E’ molto importante scegliere bene il tipo di dato che si vuole impostare in un campo, sia perché se non è coerente con le informazioni che il campo dovrà ricevere, non sarà possibile andare avanti, sia perché in questo modo è possibile fare un primo e semplice controllo che i dati siano inseriti nel modo corretto.

Infatti uno dei grossi problemi di un progettista di database è quello di assicurarsi che la qualità dei dati inseriti sia tale da garantire che il dato possa essere ritrovato. Esempio classico: nel campo Città, la città di New York potrebbe essere scritta per esteso (appunto New York), ma anche NY o magari in altri modi. Però quando andiamo a fare una ricerca impostando come chiave New York i dati restituiti non saranno completi, perché mancheranno quelli in cui la città è stata abbreviata in NY. Ecco pertanto che diventa fondamentale assicurare che il campo possa ricevere solo un certo tipo di inserimento.

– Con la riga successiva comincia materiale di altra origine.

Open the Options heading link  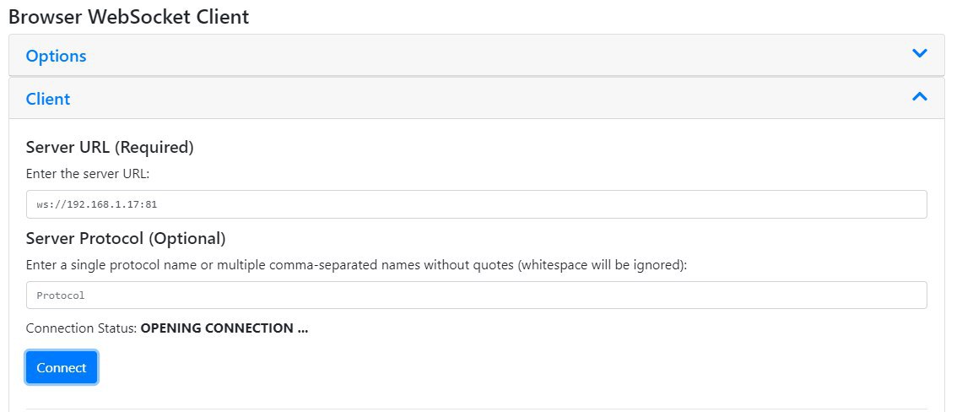[56, 56]
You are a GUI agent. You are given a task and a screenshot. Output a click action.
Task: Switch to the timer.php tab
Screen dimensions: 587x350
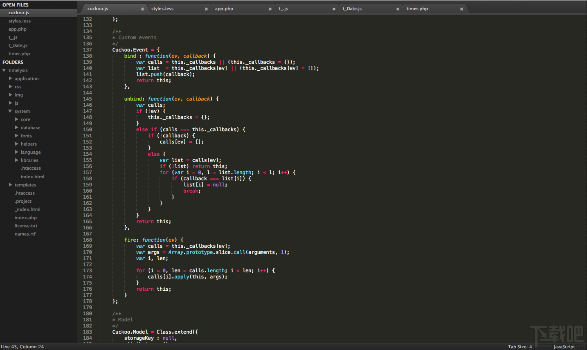pos(417,8)
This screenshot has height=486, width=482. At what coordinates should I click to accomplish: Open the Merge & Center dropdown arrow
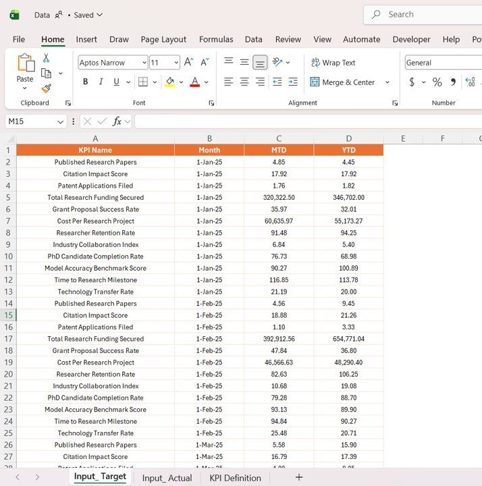pos(387,82)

Quindi è importante impostare dei controlli che garantiscano la qualità dei dati inseriti. Abbiamo detto che il primo tipo di controllo è quello sul tipo di dati che il campo potrà accettare. Vediamo quali sono:

1) Testo – si tratta di dati alfanumerici fino a 255 caratteri.
2) Memo – è un tipo di testo che non ha la limitazione dei 255 caratteri.
3) Numerico – vari tipi di numeri, da byte a intero lungo a decimale. Il tipo numerico va utilizzato solo per quei campi su cui verranno effettuati calcoli, altrimenti conviene impostare il tipo testo (ad esempio il numero di telefono va impostato come tipo testo in quanto, il tipo numerico non accetta numeri che iniziano per zero e quindi non fa inserire il prefisso correttamente).
4) Data/Ora – è in realtà un tipo numerico in quanto Access memorizza le date come sequenza di numeri; viene usato per contenere date e/o orari.

5) Valuta – anche questo è un tipo numerico progettato per i calcoli sulle valute. Crea anche un formato che antepone alle cifre il simbolo della valuta selezionata (anche l’Euro).
6) Contatore – altro tipo numerico caratterizzato dal fatto che assegna automaticamente, in modo sequenziale o casuale, un numero diverso da ciascun record all’interno della tabella. E’ particolarmente indicato per il campo chiave primaria.
7) Si/No – un tipo di dato che accetta solo valori booleani (si/no, vero/falso). Nella tabella si presenta come una casella di controllo.
8) Oggetto OLE – permette l’inserimento in una tabella di oggetti OLE. Un oggetto OLE può essere tante cose: un file audio, un video clip, un’immagine statica. La disponibilità di oggetti specifici dipende dalla configurazione del proprio computer.
9) Collegamento ipertestuale – permette l’inserimento i un URL, come per esempio l’indirizzo di un sito web o un indirizzo di posta elettronica.
10) Ricerca guidata – non è un tipo di dati, ma un modo per collegare un’origine di dati al campo della tabella (es. un campo di un’altra tabella).